4) We do not publish libelous or slanderous language.
5) We do not tolerate repeated errors of fact or misrepresentations of facts or quotes.
6) We do not publish work inciting violence.

Failure to observe these guidelines would result in the removal of your blog from GlobalPost. We would contact you, of course, to discuss the post in question.

Because we have a broad multicultural audience holding every conceivable political and religious viewpoint, we want to respect their views while also possibly challenging them. We will host controversial work. We will encourage robust debate of the hottest topics. We will not stifle discussion, only abuse of people, belief systems, and laws.

We hope these guidelines are acceptable to you.

I look forward getting your permission to put your RSS feed on our site. Please reply to: [email protected]. Thank you!


John Wilpers

PS If you choose to accept our invitation and would like a photo and a short biography to appear on GlobalPost, please send both to me with your confirmation e-mail or at some time shortly thereafter.

Global Blog Coordinator
The Pilot House
Lewis Wharf
Boston, MA 02110
[email protected]

Heh. I desire to see Wilpers versus the SEED Overlords in a cage match to the death for Orac!

Back on subject, My wife and I were just discussing my (soon to be) vasectomy the other night. Gots to be done, as two anklebiters are running us ragged. Sure, we have control over the matter, but it’ll be good to not have to worry about it.

Hehe, how timely – I’ll be having my vasectomy shortly as well. I should hop over there and get the play-by-play.

I have great respect for Kev; thanks for posting this.

Yes, my Treo didn’t render the blogging platform so I had to post in real-time to a discussion forum and then put the entire accumulated account up on the blog. If I had my iPhone, I would have directly live-blogged or Twittered.

The real coup de grace would be to have a physician blogger perform a vasectomy on another science blogger, then have each blog from their perspectives.

“looking like he’s an hour behind;welcome to the nhs” Welcome to the NHS? Ungrateful sod!

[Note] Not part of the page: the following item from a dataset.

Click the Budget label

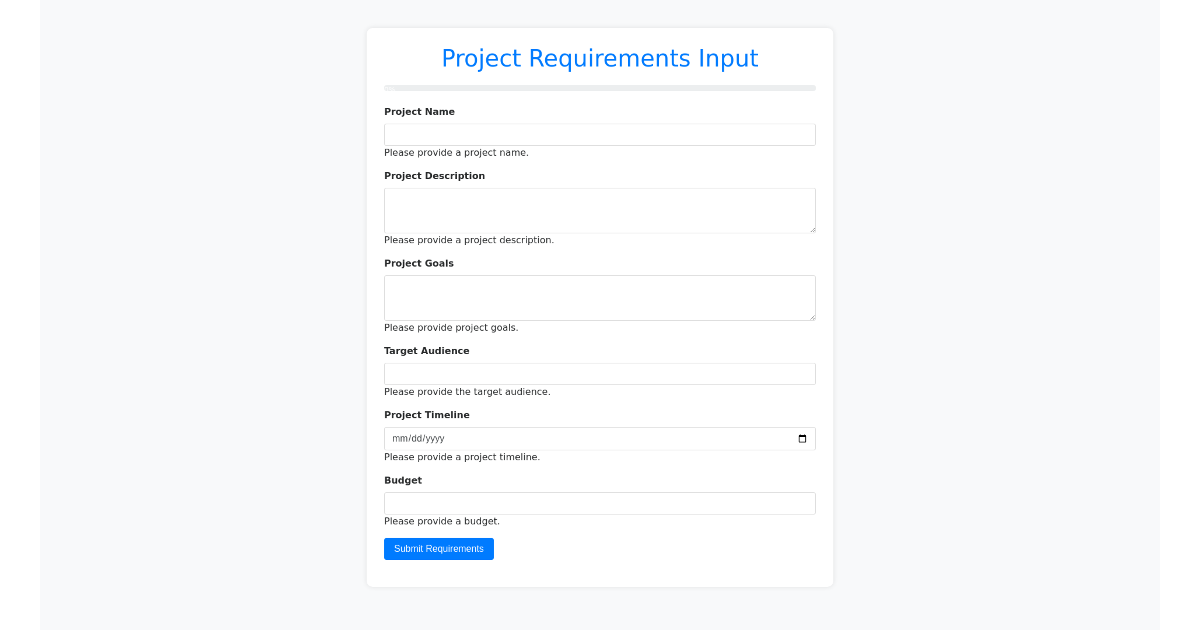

Joshua, I think those who are more likely to think critically of the world (ie, sciencebloggers) are more likely to make firmer decisions on wanting to not have children, and are more likely to be less afraid of such a permanent step, and are a lot less likely to think that getting a vasectomy is somehow an end of or an insult to their manhood. Basically they are going to be more educated about it than the every-day Joe.

Also, it seems to me that the more intelligent, critical, and curious someone is about their world, the more likely they will decide NOT to have children.

I remember my vasectomy quite well, and it was not painful at all. The injection was a slight sting, then we were on to the snipping. Not much bleeding, either. Seemed pretty simple to me.

Marilove, I agree with your opinion on why more critically thinking people consider voluntarily sterilization.

I’m reminded of it every time I’m at a school event for my eight-year-old and people ask when I’m going to have another child. The next question is usually whether I’m “letting God plan [my] family”, which I take as a cue to mention that there are a variety of long-term temporary and permanent birth control options that are minimally invasive nowadays. (I personally am a fan of Essure for women; it is much less invasive than a tubal ligation yet just as effective.)

I am reminded of Shakespeare.. “’twas the unkindest cut of all!” But, if it prevents unwanted pregnancies, it’s worth doing.

Although the studies were scientifically designed, experts say it is still too early to establish a cause and effect relationship. The World Health Organization said more studies are needed before any conclusions can be drawn since three others studies found no relationship between vasectomy and prostate cancer.
Men who undergo vasectomy probably expect it to be a foolproof method of birth control. While this is true in most cases, a vasectomy can sometimes fail for a variety of reasons. In one percent of cases, the severed vas deferens (the two tubes that carry sperm from the testicles to the penis) rejoins itself.